After a lifetime of medicine, a consultant surgeon and university dean has finally realised a personal passion with the publication of a new book.

Rodney J Croft, 70, of Queen’s Road, Buckhurst Hill, has had a lifelong interest in Sir Winston Churchill and his state and private funerals, and has now collected his knowledge into “Churchill’s Final Farewell”.

It is Mr Croft’s first history book, following a number of professional scientific articles and theses written over his career as a surgeon and advisor.

Mr Croft moved to Buckhurst Hill after studying at Cambridge in 1980, and has lived there with his wife Hazel since then.

He retired from the NHS at North Middlesex University Hospital in 2004, although he still works as a private consultant, and he is also a dean of the School of Medicine at St George’s University in Grenada, the third largest school of medicine in the world.

Now in his semi-retirement, Mr Croft has taken the chance to write about his great and longstanding interest in Sir Winston Churchill.

He said: “It is a long story which goes back about 65 years.

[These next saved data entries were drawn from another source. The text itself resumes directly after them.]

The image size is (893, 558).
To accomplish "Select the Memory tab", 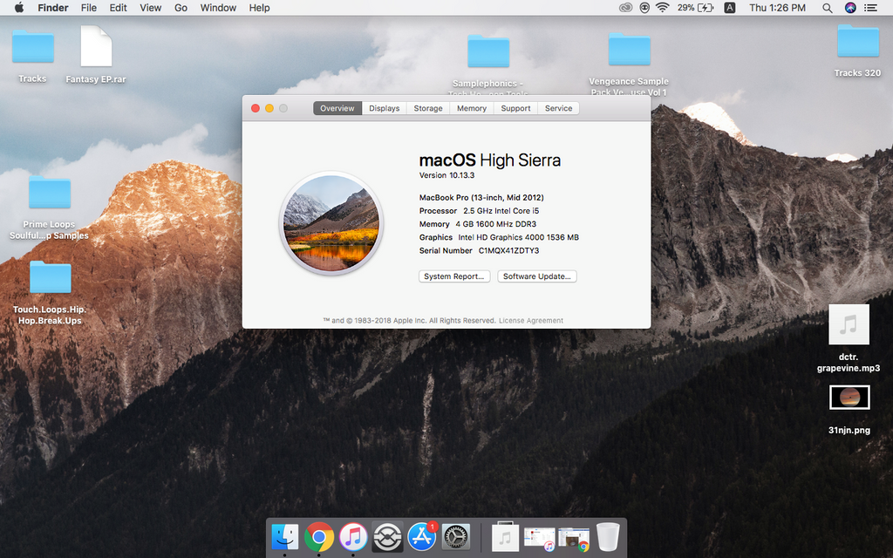I will pos(472,108).
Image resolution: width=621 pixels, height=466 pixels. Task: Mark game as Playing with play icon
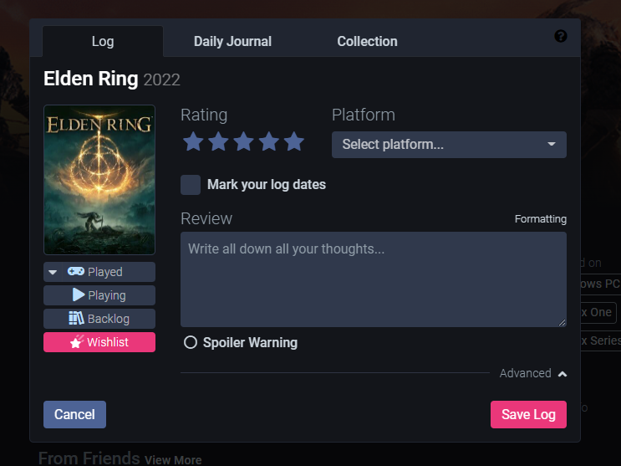79,294
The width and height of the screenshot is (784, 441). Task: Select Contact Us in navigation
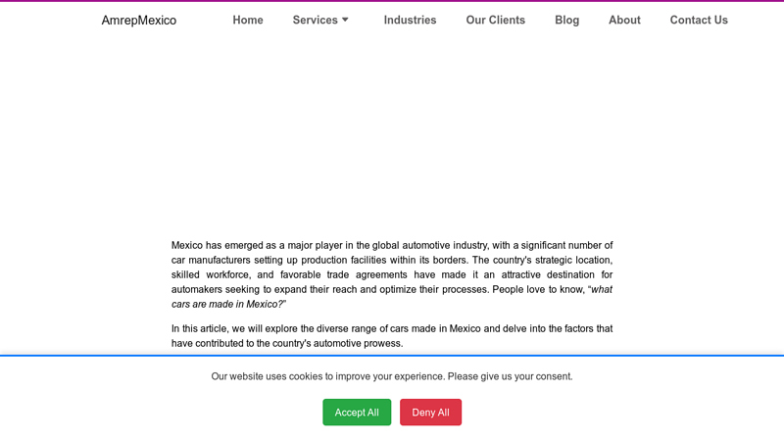click(x=699, y=20)
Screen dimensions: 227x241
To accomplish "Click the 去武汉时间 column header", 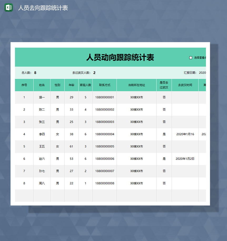I will tap(185, 85).
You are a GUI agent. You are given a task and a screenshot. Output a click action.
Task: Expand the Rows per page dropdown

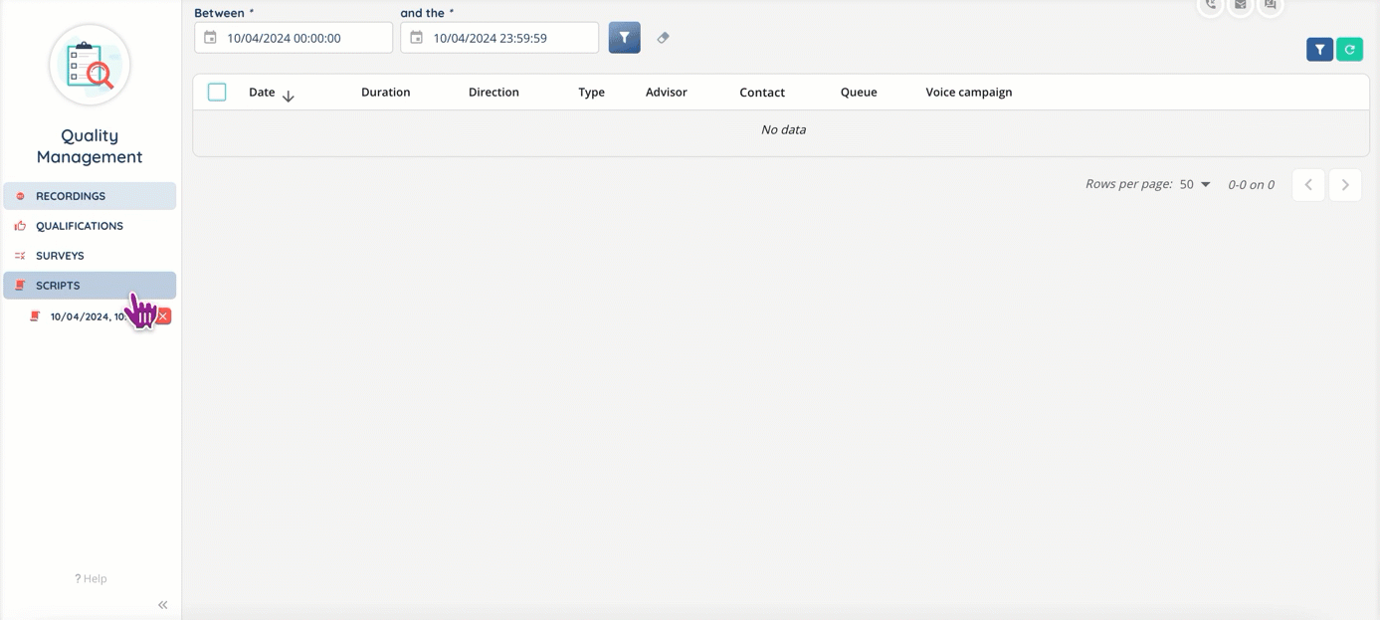(1195, 185)
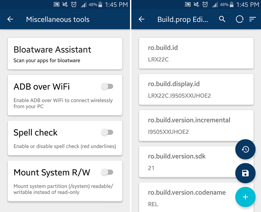Tap the restore backup history button
This screenshot has width=261, height=212.
[x=245, y=149]
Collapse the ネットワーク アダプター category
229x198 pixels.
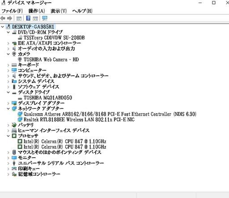[8, 108]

It started when my mother, when I was four, I remember she said I was just like Winston Churchill because I was born six weeks premature.

“Then, in the 1960s, I watched together with 350 million other people Churchill’s funeral on BBC television, which had a major impact.”

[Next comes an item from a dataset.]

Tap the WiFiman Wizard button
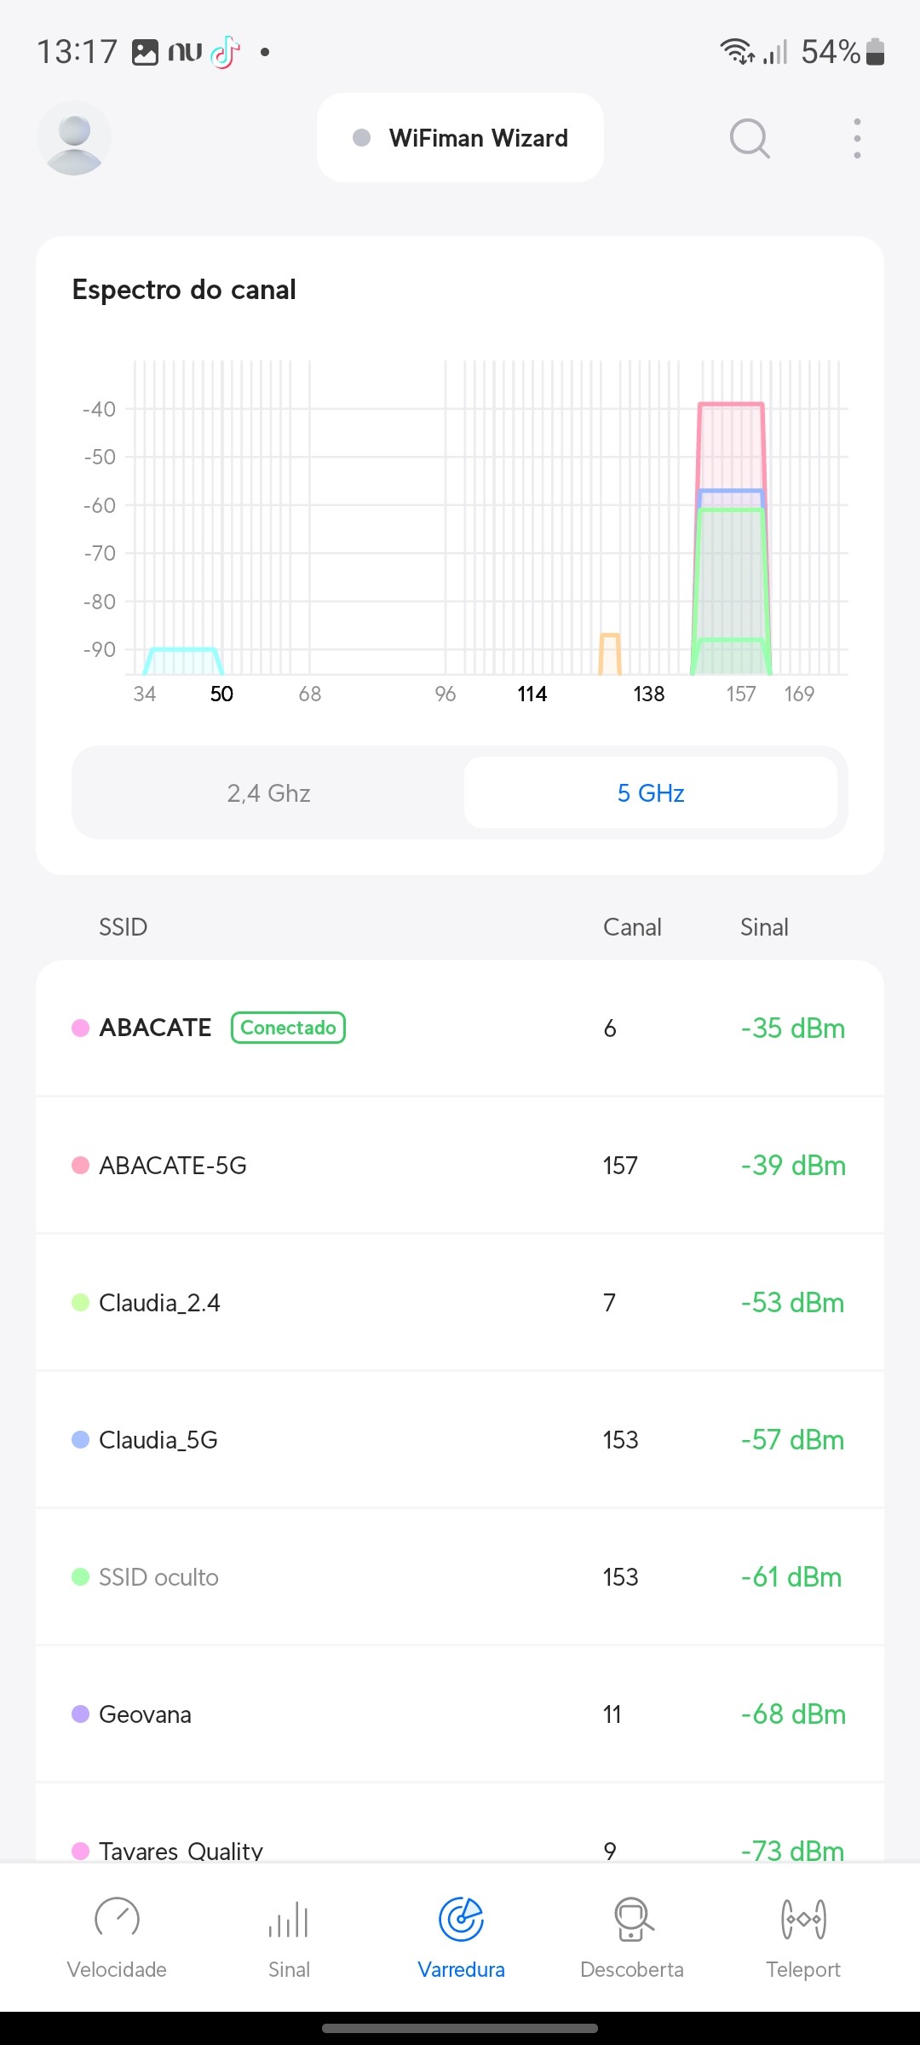This screenshot has width=920, height=2045. (461, 138)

Mr Croft also met the famous England cricketer Alec Bedser, who knew the 16th Duke of Norfolk, the organiser of Churchill’s state funeral.

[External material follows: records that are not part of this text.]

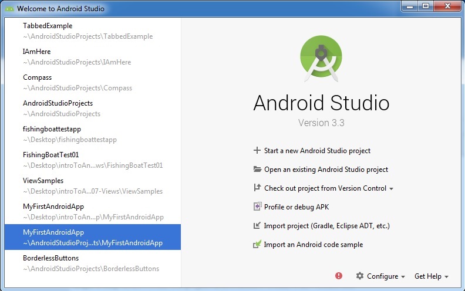
Task: Select the ViewSamples recent project
Action: [92, 185]
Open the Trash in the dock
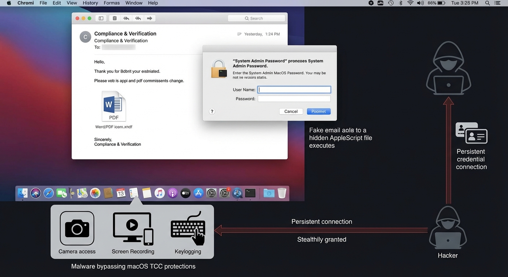The width and height of the screenshot is (508, 277). (282, 193)
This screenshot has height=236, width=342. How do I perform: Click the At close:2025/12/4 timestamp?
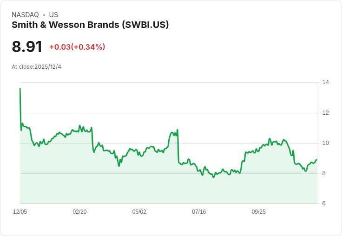tap(36, 67)
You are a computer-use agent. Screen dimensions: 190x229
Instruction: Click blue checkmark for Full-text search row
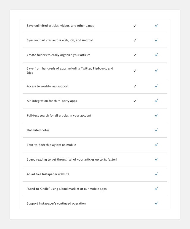click(156, 115)
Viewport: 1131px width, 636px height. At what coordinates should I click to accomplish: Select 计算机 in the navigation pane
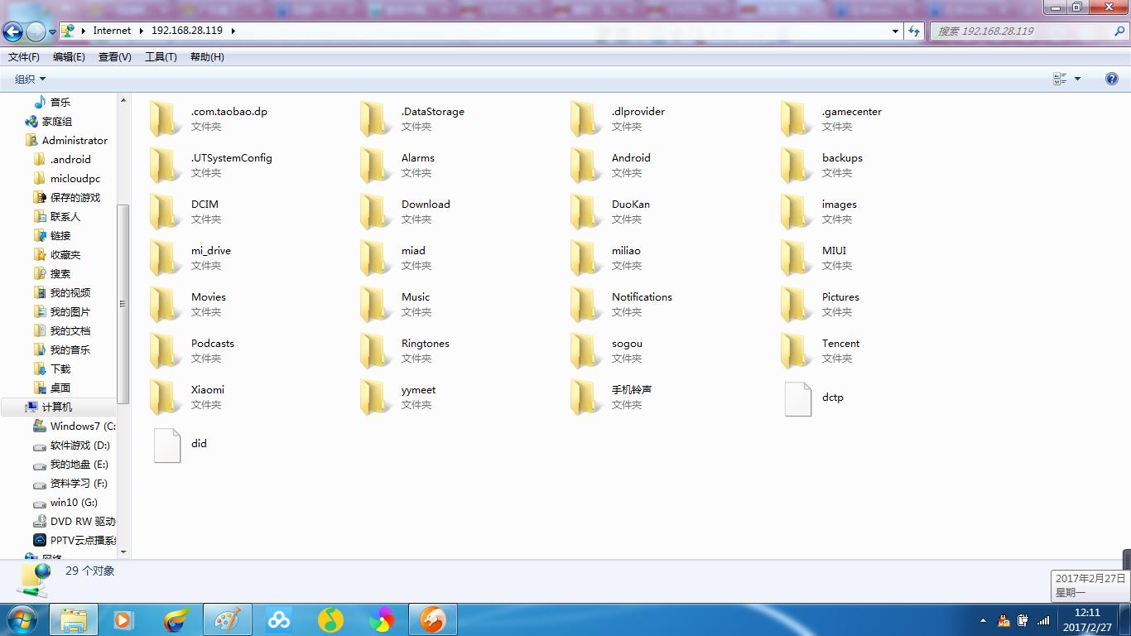[56, 407]
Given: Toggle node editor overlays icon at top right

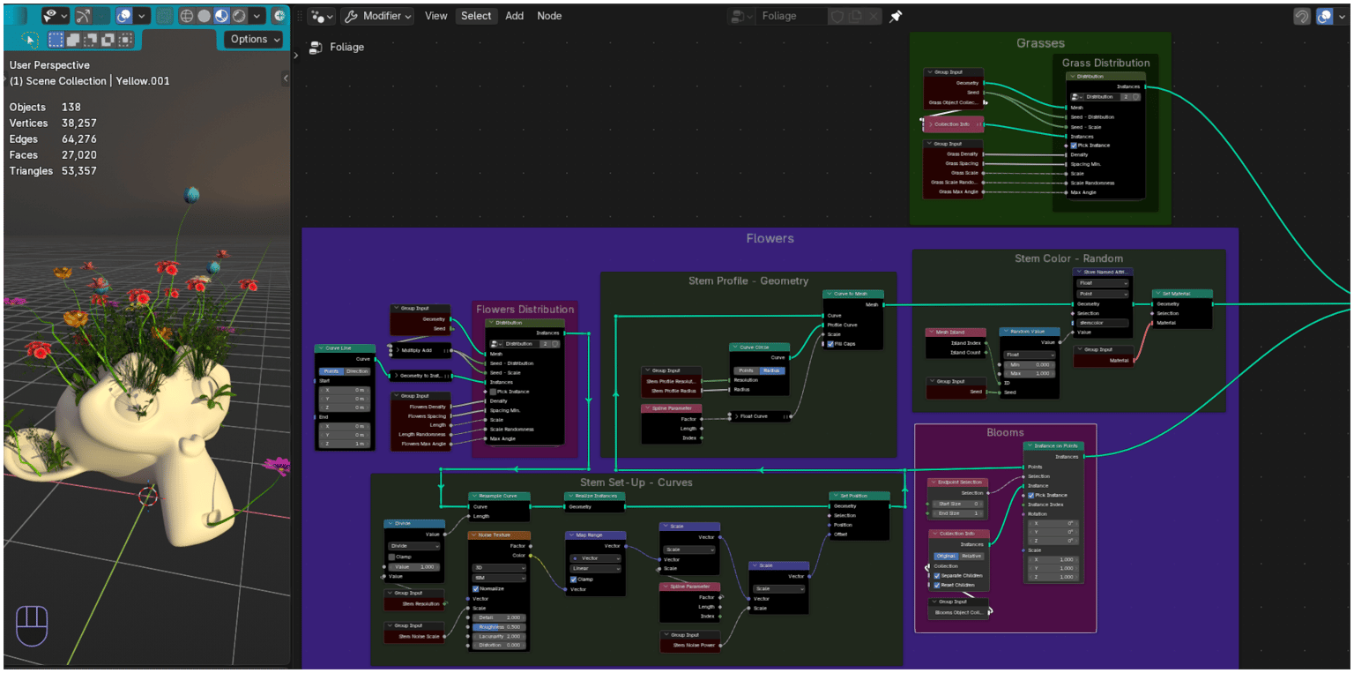Looking at the screenshot, I should click(1324, 16).
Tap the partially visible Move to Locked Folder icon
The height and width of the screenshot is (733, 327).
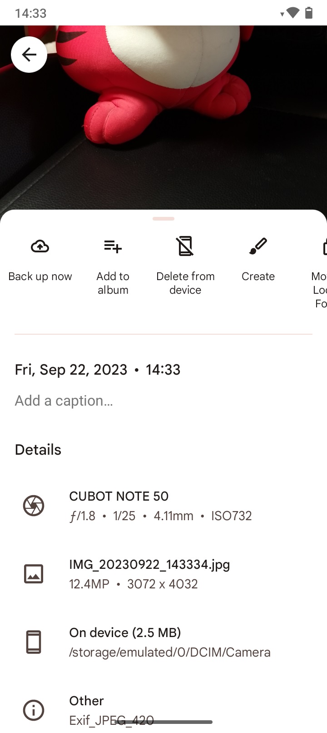click(324, 246)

Bedser told Mr Croft stories of the organisation of the state procession, and Mr Croft was encouraged to write these in to the quarterly Churchill publication Finest Hour.

Although he was not published in the journal, Mr Croft continued his research and eventually came to write the book before an exhibition commemorating the 50th anniversary of Churchill’s funeral, Death of a Hero.

He said: “It went from notes and what was in my head, to manuscript in 15 days and 15 nights.

“I was getting out of bed at four and going to bed at two. That is what I did at university and that is what I did then.

“It is 34,000 words, not a huge tome but I was told that people like small, manageable books.”

Churchill's Final Farewell: The State and Private Funeral of Sir Winston Churchill is available online.